I am co-principal investigator of a project entitled “Forecasting Carbon Storage as Eastern Forests Age: Joining Experimental and Modeling Approaches at The UMBS Ameriflux Site”, which beginning in August will be supported by the Department of Energy's Terrestrial Ecosystem Science program and operates within the Ameriflux Network of long-term carbon cycle research. Our ecosystem-scale experiment, which was initiated in Spring 2008, is hastening the successional transition from an even-aged aspen-dominated forest to an uneven-aged mixed deciduous-conifer forest, and resulting in major changes in plant species composition, forest age distribution, canopy structure, detritus production, and other variables that affect a broad array of ecological processes at all trophic levels, including the carbon cycle. More information on the Forest Accelerated Succession Experiment (FASET) is found on the University of Michigan Biological Station website.
For more, check out the latest FluxLetter, which offers an overview of recent project progress: http://www.fluxnet.ornl.gov/fluxnet/FluxLetter_Vol4_No2.pdf.
Ongoing research includes:
1) Carbon fluxes and storage in forests of the upper Midwest (DOE supported). This component of my research explores forest carbon cycling in response to a climate, disturbance, and ecological succession. We use multiple techniques to quantify forest carbon fluxes and storage, measuring processes such as photosynthesis and respiration at the leaf level, and also the growth and production of forests at the ecosystem scale. Forest carbon flux and storage estimates derived from physiological and ecological data are validated against independently calculated estimates, including those derived from meteorological and modeling methods.

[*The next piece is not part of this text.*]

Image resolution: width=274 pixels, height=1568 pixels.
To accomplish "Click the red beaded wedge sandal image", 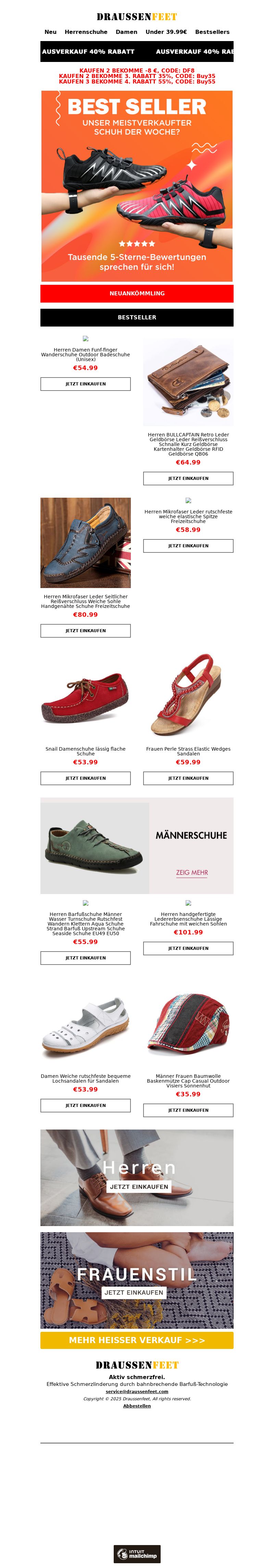I will (x=188, y=695).
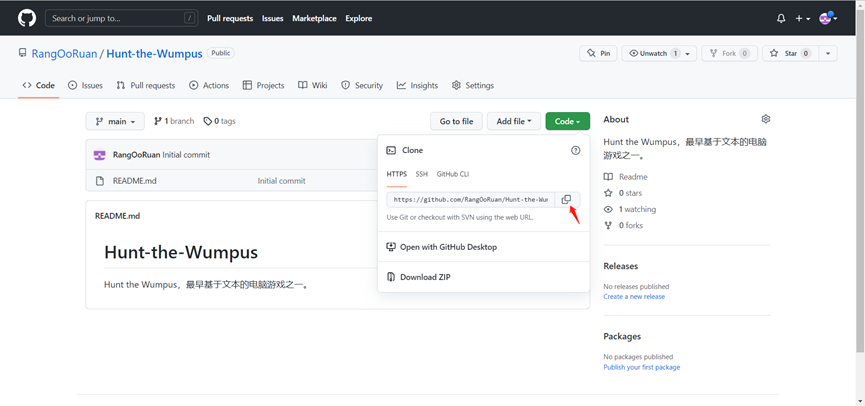Open the notifications bell
Screen dimensions: 865x406
(x=781, y=18)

2) Mechanisms sustaining high rates of forest productivity in old forests (DOE supported).
Growing evidence indicates that many old forests, contrary to early ecological theory, are capable of storing carbon for centuries; however, the mechanisms responsible for sustained high rates of forest productivity are largely unknown. At the University of Michigan Biological Station, we are examining how forest structural changes that occur over time intervals relevant to ecological succession (i.e., decades) are linked to sustained high rates of carbon storage. Recent work at our site has demonstrated that increases in forest canopy structural and biological diversit y play integral roles in maintaining productivity as forests age. This work has important implications for how old forests, once thought to be largely carbon neutral, are managed for carbon storage.
3) Controls on carbon storage in urban ecosystems.
The goal of this research program is to identify the physical and human constraints on carbon cycling in urban ecosystems. Rates of terrestrial carbon storage are sensitive to human disturbance, and consequently vary as the footprint and intensity of human dominance shifts. Several studies have quantified spatial variation in urban carbon storage. However, few have directly examined the importance of human intervention in shaping trajectories of carbon storage across complex, heterogeneous landscapes that comprise urban areas. Recent work conducted locally in Richmond and now published (see "Publications") with undergraduate collaborators at VCU indicates that soil carbon storage in urban ecosystems is strongly correlated with human demography (e.g., neighborhood affluence). We also found that partially restored ecosystems in urban areas exhibit striking functional resilience following human abandonment, with rates of carbon storage potentially increasing following vacancy.